Il peso delle parole
“Africani”, “zingare” e i tic dei sovranisti: il ceppo italico è un po’ razzista
Editoriali - di Iuri Maria Prado
Nessuno pensa seriamente che al governo ci sia una rappresentanza del Ku Klux Klan che, travestita da innocua compagine ministeriale, vuole impiantare in Italia un regime segregazionista. Ma chiunque capisce che abbondano pericolosamente da quelle parti – quando va bene – una certa sprovvedutezza, una desolante sciatteria, una evidente inadeguatezza nel maneggiare questioni assai serie, che è molto facile e altrettanto sbagliato liquidare al rango di irrilevanti minuzie solo perché chi vi si esercita si rende ridicolo. Le smorfie scimmiesche di Mussolini erano bensì ridicole: ma non era ridicola l’Italia adunata ad assistere a naso in su a quelle esibizioni.
Mesi fa, durante una trasmissione televisiva sul “Caso Soumahoro”, m’era capitato di dire che saremo senz’altro un Paese di bravissima gente, nel quale – per l’amor di dio – non c’è nessun razzismo e dove – per carità – figurarsi se c’è discriminazione: fermo restando, osservavo, che tanta tolleranza non impedisce a un ministro della Repubblica di annunciare alla “zingaraccia” l’invio delle ruspe né a un illustre quotidiano di titolare sugli “africani” che viaggiano senza biglietto, una scelta giornalistica di cui pare non si abbia riscontro se il viaggiatore a sbafo è di Biella o di Frosinone.
In studio c’era una gentile parlamentare di Fratelli d’Italia che con adorabile candore decideva di obiettare che quel titolo era invece appropriatissimo, perché “gli italiani pagano il biglietto, e se non pagano gli danno la multa”. Quella povera creatura non capiva, evidentemente, che cosa implicasse quel suo modo di intendere la faccenda: e cioè che, posta la renitenza africana al dovere di pagare il biglietto, è gioco forza multare gli africani.

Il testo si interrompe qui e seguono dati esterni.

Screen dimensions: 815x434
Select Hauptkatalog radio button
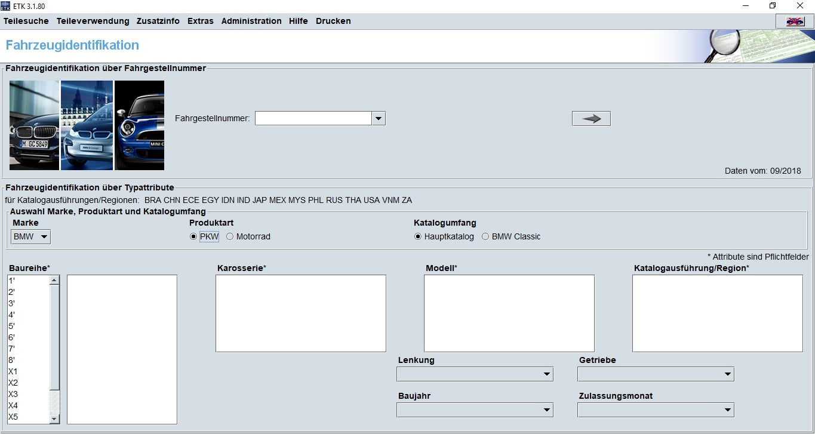click(x=418, y=236)
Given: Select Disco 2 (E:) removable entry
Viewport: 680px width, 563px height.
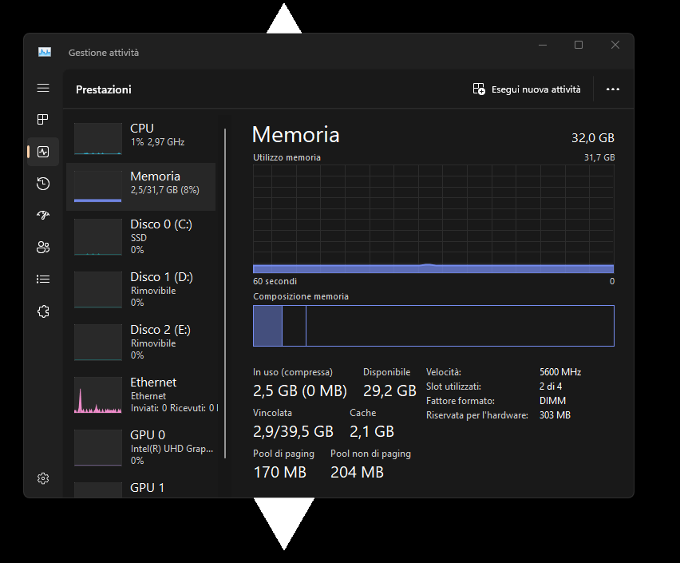Looking at the screenshot, I should tap(141, 342).
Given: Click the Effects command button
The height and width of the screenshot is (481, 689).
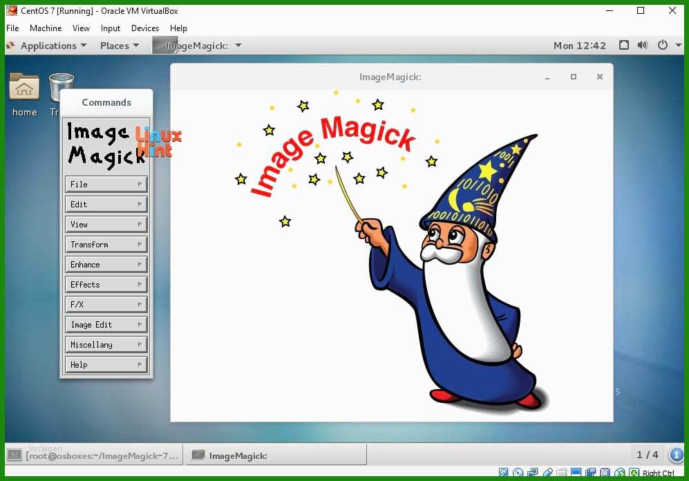Looking at the screenshot, I should pos(106,285).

Che è poi il principio che scende dritto dritto dalle denunce via social con cui ministri e parlamentari si occupano delle “borseggiatrici rom” e indugiano sulla provenienza geografica dello stupratore: e cioè – ecco il principio – che bisogna intervenire non sui borseggi, ma sulla causa che li determina, che evidentemente è la “questione zingara”; e non sullo stupro ma ancora sulla causa, che altrettanto evidentemente è la genetica attitudine al delitto dell’immigrato.

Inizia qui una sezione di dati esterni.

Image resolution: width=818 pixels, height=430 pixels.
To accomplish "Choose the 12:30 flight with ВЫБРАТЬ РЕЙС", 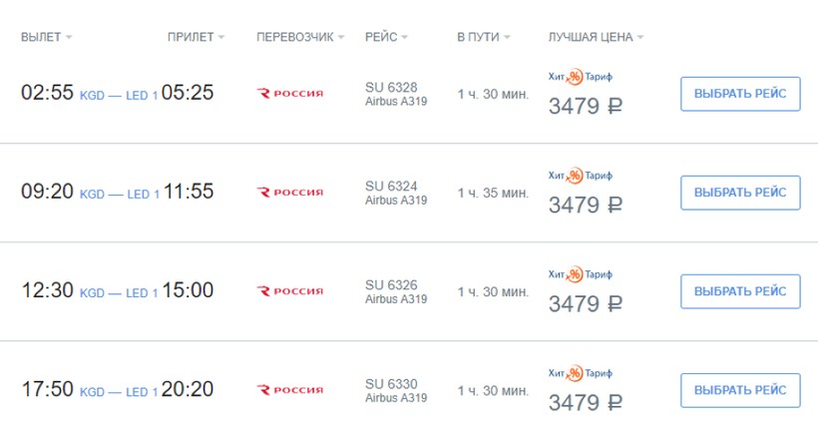I will [740, 291].
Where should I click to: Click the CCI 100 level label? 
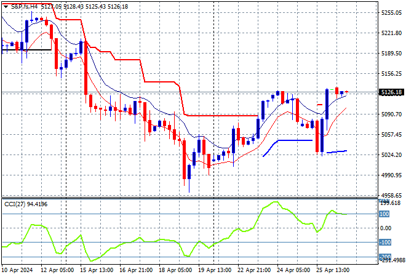tap(385, 214)
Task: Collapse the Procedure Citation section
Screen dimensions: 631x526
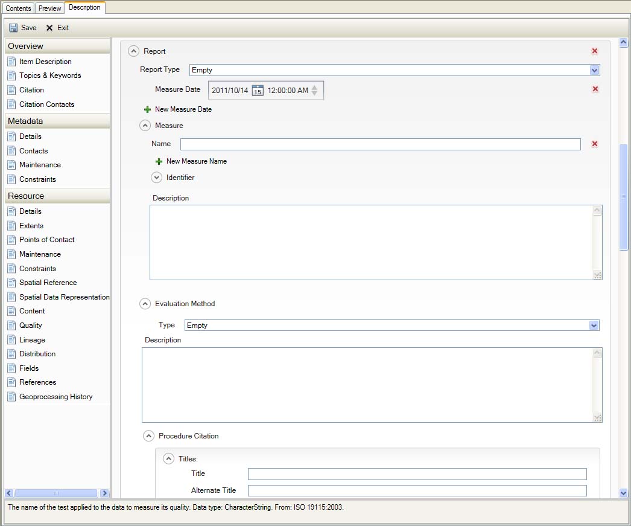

Le ultime prestazioni di un ministro già noto per essersi abbandonato a leggiadre piacevolezze in argomento, cioè quel signore che l’altro giorno, a illustrazione della politica demografica del governo, ha spiegato che si tratta di investire sul “ceppo” italico, appartengono, se va bene, al rango delle sprovvedutezze di cui parlavo sopra. Anche questo ministro è una creatura sicuramente benintenzionata, poverino, ma nemmeno lui, come quella sua collega che non vedeva nulla di male in un sistema sanzionatorio anti-africano, capisce che una qualsiasi ipotesi normativa articolata sul “ceppo” nazionale sente anche da lontano di pratica discriminatoria: un afrore che nel Paese che compilò le leggi razziali dovrebbe essere ripugnante per chiunque e forse innanzitutto per il legislatore.
Il dramma è che per questi non è chiaro che se non si dice “negro, stai zitto” non è per temperanza colloquiale, ma per il fatto poco trascurabile che per tre o quattrocento anni essere “negri” giustificava la deportazione, le catene e la schiavitù. Se non capisci che non si racconta la barzelletta sull’avarizia degli ebrei non perché non è divertente, ma perché quello stereotipo è stato adoperato per caricarli sui treni piombati e bruciarli nei forni, sei alternativamente un ignorante o uno stupido: due cose da cui non sei assolto giusto perché sei un incolpevole figlio della Nazione che a quel tempo “manco era nato”.
Ma, se non lo capiscono loro, bisognerà che qualcuno glielo faccia capire. Non imponendo stolidi giuramenti antifascisti, ma non cedendo nemmeno di un millimetro all’indifferenza, al che sarà mai, alla retorica della sottovalutazione, quando fa capolino anche solo il sospetto dell’infezione razzista. Una patologia di cui non solo si può essere portatori sani, ma rispetto alla quale il “ceppo” italiano ha già dimostrato tragicamente di non essere immune.
P.S. Quando ho scritto queste righe, l’altro ieri, il senatore leghista Claudio Borghi non aveva ancora denunciato, sul suo profilo Twitter, lo scandaloso comportamento di un quotidiano che, nel dare la notizia del tentato rapimento di un bambino a Milano, aveva omesso di informare che la presunta rapitrice (presunta lo dico io, Borghi non aveva spazio per la precisazione) era marocchina.